Although the individual names of the creators of Assyrian sculptures are unknown, the hallmark attention to detail and narrative quality of their works identify them as Assyrians. Assyrian artists were especially skilled at sculpting continuous narrative scenes across stone surfaces to depict images of royal campaigns, sieges, conquests, successful hunts, and important rituals.
The Assyrians represent the first Mesopotamian culture to employ the use of large-scale narrative and secular imagery in their sculptural work. This panel of an eagle-headed and winged deity depicts a mythological figure from the Assyrian pantheon that was often associated with rites of purification and with fructifying the palm tree (the act of providing the tree with fruit). This deity was considered a protector of rulers and crops. Its body is human-like, with powerful, muscular arms and legs. He wears a fringed robe and, as in this panel, is usually depicted carrying a “magic” cone from a sacred tree and a small bucket. Images of this deity were often displayed behind or beside the king’s throne, in royal bedrooms, and at gateways to the palace, and were typically painted to give them a heightened effect.

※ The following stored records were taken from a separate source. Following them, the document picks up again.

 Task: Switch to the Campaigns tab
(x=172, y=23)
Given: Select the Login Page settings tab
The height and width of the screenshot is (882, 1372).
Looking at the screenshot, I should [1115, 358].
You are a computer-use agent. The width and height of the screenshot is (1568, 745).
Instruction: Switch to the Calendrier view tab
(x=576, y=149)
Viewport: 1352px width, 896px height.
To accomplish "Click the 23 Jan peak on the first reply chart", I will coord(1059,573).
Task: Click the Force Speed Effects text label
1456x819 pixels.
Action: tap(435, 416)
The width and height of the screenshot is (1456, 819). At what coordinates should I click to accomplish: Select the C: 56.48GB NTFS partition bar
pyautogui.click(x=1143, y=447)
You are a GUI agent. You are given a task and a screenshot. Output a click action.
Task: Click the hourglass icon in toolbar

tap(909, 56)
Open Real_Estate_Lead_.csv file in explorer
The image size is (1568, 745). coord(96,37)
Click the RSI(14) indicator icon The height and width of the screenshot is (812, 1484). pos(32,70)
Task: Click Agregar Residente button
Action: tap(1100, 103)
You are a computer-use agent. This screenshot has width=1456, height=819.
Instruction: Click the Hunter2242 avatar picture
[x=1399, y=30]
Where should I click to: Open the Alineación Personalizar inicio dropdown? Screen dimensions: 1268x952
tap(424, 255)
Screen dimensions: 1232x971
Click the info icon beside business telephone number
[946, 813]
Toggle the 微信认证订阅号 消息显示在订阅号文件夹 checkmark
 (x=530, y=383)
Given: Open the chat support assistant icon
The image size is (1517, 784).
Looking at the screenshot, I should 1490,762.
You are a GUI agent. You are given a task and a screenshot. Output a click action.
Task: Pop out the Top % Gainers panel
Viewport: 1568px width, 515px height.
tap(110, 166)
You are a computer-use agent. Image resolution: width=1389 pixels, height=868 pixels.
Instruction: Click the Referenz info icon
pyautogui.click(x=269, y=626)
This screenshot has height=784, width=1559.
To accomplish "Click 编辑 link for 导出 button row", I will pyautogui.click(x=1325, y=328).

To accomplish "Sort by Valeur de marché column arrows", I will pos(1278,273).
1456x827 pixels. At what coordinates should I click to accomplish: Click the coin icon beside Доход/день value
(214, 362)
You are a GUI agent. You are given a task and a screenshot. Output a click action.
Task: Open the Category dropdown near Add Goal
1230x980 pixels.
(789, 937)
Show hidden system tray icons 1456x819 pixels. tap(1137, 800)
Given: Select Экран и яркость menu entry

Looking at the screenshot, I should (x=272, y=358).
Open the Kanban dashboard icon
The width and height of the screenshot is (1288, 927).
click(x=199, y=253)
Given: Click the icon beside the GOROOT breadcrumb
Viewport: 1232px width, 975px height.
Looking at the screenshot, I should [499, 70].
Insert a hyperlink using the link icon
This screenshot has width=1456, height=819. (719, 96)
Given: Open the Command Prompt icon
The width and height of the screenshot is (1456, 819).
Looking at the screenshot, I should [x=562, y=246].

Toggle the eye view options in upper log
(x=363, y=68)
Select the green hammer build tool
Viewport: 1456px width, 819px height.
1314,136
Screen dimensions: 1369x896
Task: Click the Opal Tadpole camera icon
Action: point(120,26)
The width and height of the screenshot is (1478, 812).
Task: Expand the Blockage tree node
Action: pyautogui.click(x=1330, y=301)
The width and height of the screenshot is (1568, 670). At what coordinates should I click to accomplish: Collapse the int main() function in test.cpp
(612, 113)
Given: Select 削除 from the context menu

The majority of Assyrian sculptures were carved in bas-relief, in which the projection from the surrounding surface is slight. Although scenes of the monarch in battle or hunting exhibit a strong sense of naturalism and fluidity, imagery of deities was consistently rendered in a static frontal profile, reminiscent of figural representation in Egyptian art. On this panel, the deity’s shoulders appear slightly turned toward the front, but the head and legs are shown in profile. Another similarity in style to Egyptian art is the depiction of figures with one foot in front of the other. Scholars believe that the Assyrians and Egyptians were well known to each other. Assyrian sculptures also contain written cuneiform, a system of wedge-shaped characters learned from the Sumerians, who were probably among the first cultures to use writing as a communicative tool. The inscription at the top of this relief represents a phrase common in Assyrian works that refers to the glory of the king.
The Eagle-Headed Winged Deity from Kalhu (modern day Nimrud), that had replaced Nineveh as the Assyrian capital, was excavated from the Northwest Palace of King Ashurnasirpal II (883–859 B.C.), by Sir Henry Layard during the mid-19th century. During the 13th century B.C, the Assyrians won control of Mesopotamia, which lay between the Tigris and Euphrates rivers (modern day Iraq). In the subsequent centuries the Aramaeans, who occupied Syria and parts of the upper Tigris and Euphrates river valleys, were considered the Assyrians’ foremost rival. Under the rule of King Ashurnasirpal II and his successor, Shalmaneser III (859–824 B.C.), the Assyrians conquered Bit-Adini, then considered the most powerful Aramaean state along the upper Euphrates. By the 7th century B.C, Assyria had also conquered Babylon, now known as Syria, Lebanon, and Israel, as well as parts of Egypt.